In this assignment, your task is to create a class called Wordlist
that counts
how many times each word appears in a file. The class must use a
singly-linked list as its underlying representation --- vectors, arrays, or
other container data structures are not allowed.
When it's done, you'll be able to write code like this:
Wordlist lst("tiny_shakespeare.txt");
lst.print_stats();
Which prints:
Number of different words: 25670
Total number of words: 202651
Most frequent word: the 5437
Number of singletons: 14919 (58%)
All the code you'll submit for this assignment goes in Wordlist.h.
Don't put main
in Wordlist.h. Instead, put main
in
a1_main.cpp, along with all the code you need to test your
Wordlist
class.
Use a1_main.cpp (it includes Wordlist.h) for testing your code.
Note You can download all the files for this assignment in a single .zip archive from the Github repository for the course. Click on the green "Code" button, and then click on "Download ZIP".
Wordlist.h has the class Wordlist
where you should implement all
the virtual methods listed in the Wordlist_base
class (in
Wordlist_base.h).
Most of the methods in Wordlist_base
are virtual and abstract methods, and
so you must write your own version of them in Wordlist
. A few methods, such
as print_stats
, are not virtual
and have implementations that you can't
change, i.e. your Wordlist
class must work correctly with them as given.
Do not change Wordlist_base.h in any way: keep it as-is.
Write your implementation of Wordlist
in Wordlist.h. It must
publicly inherit from Wordlist_base
, and use the Node
struct
(given in
Wordlist
) to implement a singly-linked list.
Don't use vectors, arrays, or any other data structures in Wordlist.h.
In addition to the methods listed in Wordlist_base
, in Wordlist
write a
default constructor that takes no parameters and creates an empty Wordlist
object:
Wordlist lst;
// ... lst is an empty Wordlist object ...
Also, write a constructor that takes the name of a file as input, and adds all
the words in that file to the Wordlist
object. Read the words from the file
using C++'s standard <<
operator (the first example at the top of this
assignment shows how this constructor should work, and what its output ought to
be).
Write a destructor for Wordlist
that de-allocates all the nodes in the list.
In Wordlist_base
, the destructor is called ~Wordlist_base()
, and the one you
write for Wordlist
should be called ~Wordlist()
.
Use the test_read()
function in a1_main.cpp to test your code.

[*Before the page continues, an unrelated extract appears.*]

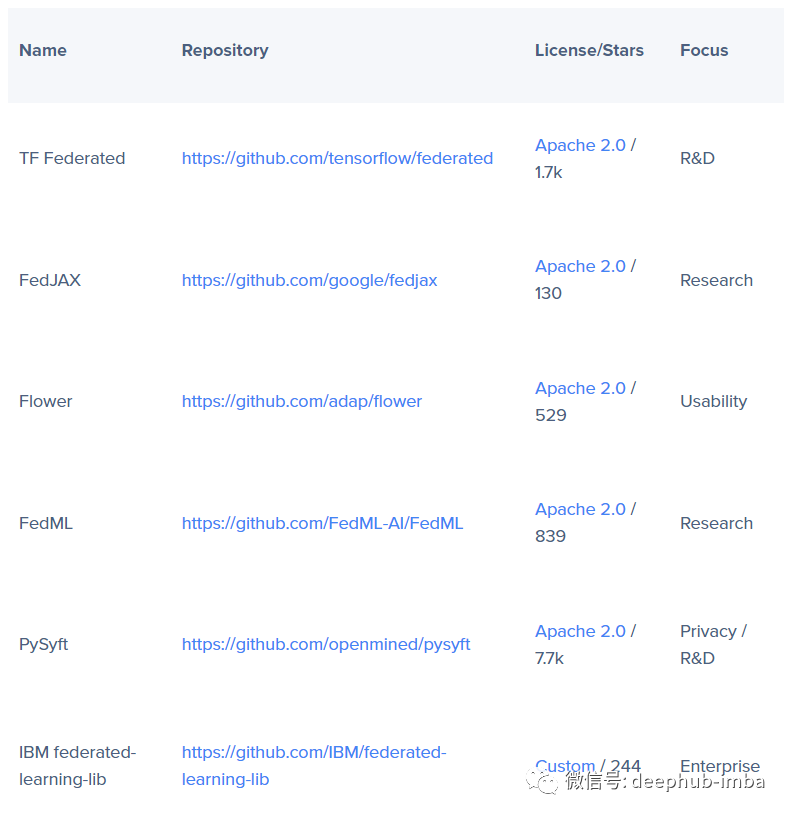
Task: Open the adap/flower repository link
Action: pyautogui.click(x=301, y=401)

For example, small.txt contains the following text:
This is
a test
or is this
a test?
When you run this code:
// ...
void test_read()
{
Wordlist lst;
string w;
while (cin >> w)
{
lst.add_word(w);
}
lst.print_words();
cout << endl;
lst.print_stats();
}
int main()
{
test_read();
}
The output for small.txt should be:
❯ ./a1_main < small.txt
1. {"This", 1}
2. {"a", 2}
3. {"is", 2}
4. {"or", 1}
5. {"test", 1}
6. {"test?", 1}
7. {"this", 1}
Number of different words: 7
Total number of words: 9
Most frequent word: a 2
Number of singletons: 5 (71%)
Notice that case matters, e.g. "This"
and "this"
are counted as
different words. Also, punctuation matters, e.g. "test"
and "test?"
are
counted as different.
Note Real life programs would likely strip out punctuation and ignore letter case, but in this assignment we want to count every word exactly as it appears in the file. This makes the code a littler simpler, and more consistent across students.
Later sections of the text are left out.